Before granting a capability, the Dispatcher performs a Stateless Pulse. It pings the assigned provider endpoint (for OpenAI-compatible connectors, typically /v1/models; other connectors may define provider-specific probes). If the pulse fails (timeout/error), the Dispatcher triggers an Autonomous Repair Signal to the Orchestrator to investigate or restart the container, protecting the Agent from "Zombie" providers.

9. Portal Egress Gate (Privatization Enforcement)

Before any intent is dispatched to an external Portal, the volatility of the context payload is evaluated based on the explicit schema-level classification established by the Phylactery (06).

  • Context Weighting: As data is extracted from the persistence layer, the SQLAlchemy info={"privatization_weight": X} tags attached to the ORM models are read. The entire prompt inherits the highest weight present within the payload.
  • The Egress Policy:
    • If the weight is below portal_threshold (e.g., public documentation): Dispatch to external Portals is permitted.
    • If the weight is between portal_threshold and forbidden_threshold: An Anonymization Ritual (local scrubbing) is required, and only sanitized output is used for the dispatch.
    • If the weight is at or above forbidden_threshold (e.g., internal system passwords, private memory): Raw portal egress is strictly forbidden.
  • The Fallback: If a Portal route is forbidden, routing is forced to a Local Soulstone (e.g., vLLM), or the request is failed closed.
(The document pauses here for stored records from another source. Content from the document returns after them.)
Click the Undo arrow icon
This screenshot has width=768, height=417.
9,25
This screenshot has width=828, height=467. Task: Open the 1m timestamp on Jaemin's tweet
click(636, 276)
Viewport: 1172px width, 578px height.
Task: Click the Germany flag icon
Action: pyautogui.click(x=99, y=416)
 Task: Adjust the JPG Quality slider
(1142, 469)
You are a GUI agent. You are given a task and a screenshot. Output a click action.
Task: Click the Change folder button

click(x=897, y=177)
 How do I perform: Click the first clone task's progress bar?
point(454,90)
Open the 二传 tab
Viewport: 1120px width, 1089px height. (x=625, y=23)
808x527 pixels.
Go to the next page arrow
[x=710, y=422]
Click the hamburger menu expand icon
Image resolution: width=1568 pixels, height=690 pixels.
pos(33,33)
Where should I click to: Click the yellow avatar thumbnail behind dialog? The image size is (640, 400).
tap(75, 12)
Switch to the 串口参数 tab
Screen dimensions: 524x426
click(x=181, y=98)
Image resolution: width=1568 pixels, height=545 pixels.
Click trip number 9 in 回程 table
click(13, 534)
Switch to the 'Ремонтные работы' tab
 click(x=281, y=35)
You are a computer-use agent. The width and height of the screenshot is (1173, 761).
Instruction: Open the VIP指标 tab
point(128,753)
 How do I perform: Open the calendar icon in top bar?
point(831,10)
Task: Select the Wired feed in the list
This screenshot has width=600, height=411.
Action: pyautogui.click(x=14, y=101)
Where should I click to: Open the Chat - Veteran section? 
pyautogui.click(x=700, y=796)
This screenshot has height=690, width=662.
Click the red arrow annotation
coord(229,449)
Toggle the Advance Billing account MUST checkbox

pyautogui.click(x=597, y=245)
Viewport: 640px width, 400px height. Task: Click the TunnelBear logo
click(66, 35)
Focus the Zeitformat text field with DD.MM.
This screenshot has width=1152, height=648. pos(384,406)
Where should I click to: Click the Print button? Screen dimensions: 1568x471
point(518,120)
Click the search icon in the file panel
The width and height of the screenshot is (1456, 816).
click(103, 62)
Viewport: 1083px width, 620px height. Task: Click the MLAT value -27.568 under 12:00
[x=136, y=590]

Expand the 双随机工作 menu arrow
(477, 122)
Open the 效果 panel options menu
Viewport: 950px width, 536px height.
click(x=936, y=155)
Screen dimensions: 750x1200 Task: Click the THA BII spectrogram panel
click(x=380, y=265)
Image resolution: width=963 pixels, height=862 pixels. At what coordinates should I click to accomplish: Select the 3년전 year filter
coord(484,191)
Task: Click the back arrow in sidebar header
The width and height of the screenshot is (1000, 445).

This ensures the Dispatcher acts as an unbypassable firewall against prompt injection exfiltration.

Consequences

Positive

  • Hardware Resonance: The system maximizes the utility of limited local VRAM by intelligently selecting multimodal animators or zipping text-models with Sensory Soulstones.
  • Logical Parallelism: The "Stasis Signal" allows logical parallelism in the Graph (multiple branches waiting for different hardware) without violating the physical seriality of the single GPU.
  • Late-Binding Security: Logic never possesses permanent access to tools; it is granted a temporary capability grant filtered by the user's Sigil at the moment of thought.

Negative

  • Resolution Latency: The calculation of the optimal capability grant adds a small overhead (10-50ms) to the initiation of every step.
  • Registry Complexity: Maintaining a synchronized map of providers, provider-route policy, and hardware states requires robust handling of extension registration edge-cases.